[AsusWrt-Merlin] Local DNS server not queried when connected to VPN server

[Ribboa]

Hello,

I own an Asus RT-AC87U with AsusWrt-Merlin 380.68_4. The local ip is 192.168.0.1.

I have a problem configuring my DNS server which is provided by my Asus router.

I have a domain (example.org). I have an nginx hosted on my router (port 81) which should be accessible from the internet via example.org:81. Therefore I use dynamic dns to force external dns server to resolve example.org to my current ip. That works fine.

Whenever I want to access example.org:81 from lan I do want to resolv the hostname locally. Therefore I added this to /jffs/configs/dnsmasq.conf.add

address=/example.org/192.168.0.1

When I execute nslookup example.org from a lan device, the domain is resolved to 192.168.0.1. Fine!

Now my problem: Thenever my LAN device is connected to a VPN server, my local dns server is not queried anymore.
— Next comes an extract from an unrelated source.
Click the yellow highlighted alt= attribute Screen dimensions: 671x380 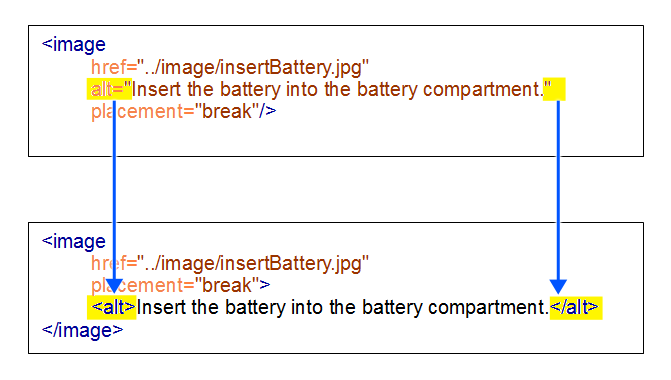pyautogui.click(x=109, y=89)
Therefore the local dns entries are ignored and example.org is resolves to my public ip instead to the local one.

Trying nslookup example.org 192.168.0.1 returns

DNS request timed out.
    timeout was 2 seconds.
Server:  UnKnown
Address:  192.168.0.1

After disconnecting from the VPN the command returns

Server:  RT-AC87U.local
Address:  192.168.0.1

Name:    example.org
Address:  192.168.0.1

Is it impossible to query local dns server while being connected to an VPN? Or do have have to adjust my configuration?

Thanks for your help!

 

[RMerlin]

You have to chose between using the remote DNS, or your local DNS - you can't use both at the same time.

Priority is defined by the DNS configuration on your OpenVPN Client config page. Strict or Exclusive will give priority to the remote servers.

 

[Ribboa]

You have to chose between using the remote DNS, or your local DNS - you can't use both at the same time.
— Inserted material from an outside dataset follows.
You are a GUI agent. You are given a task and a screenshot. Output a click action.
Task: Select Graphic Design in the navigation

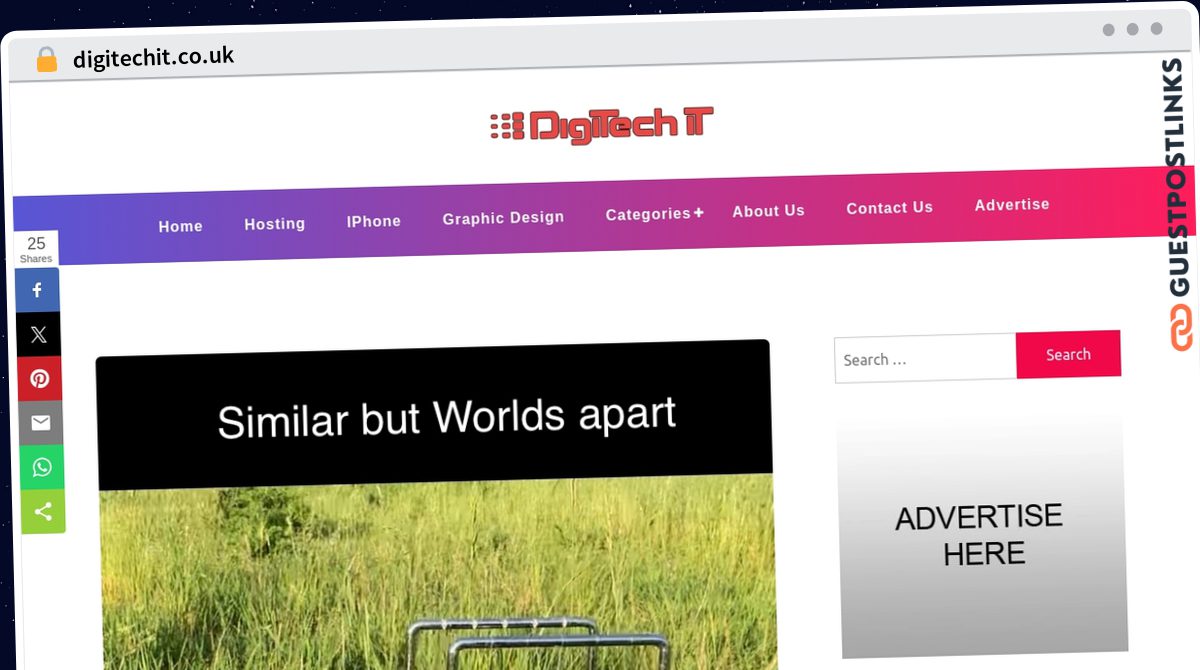503,218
Priority is defined by the DNS configuration on your OpenVPN Client config page. Strict or Exclusive will give priority to the remote servers.

Thanks for answering that quickly. I managed to change the order the dns servers are queried (Windows 10), but nslookup example.org returns

DNS request timed out.
    timeout was 2 seconds.
Server:  UnKnown
Address:  192.168.0.1

But it's possible to ping 192.168.0.1. Why is it possible to ping the ip, but not to use it as dns server?

 

[Twiglets]

I would suggest you look at the routing that is defined when running under the VPN Client.

Pinging an 'IP address' does not perform any 'lookup' so works.
I would suspect that the default routing for the VPN client needs to have some persistent static routes defined to the local DNS Server, as well as changing the order of the DNS servers as you have done.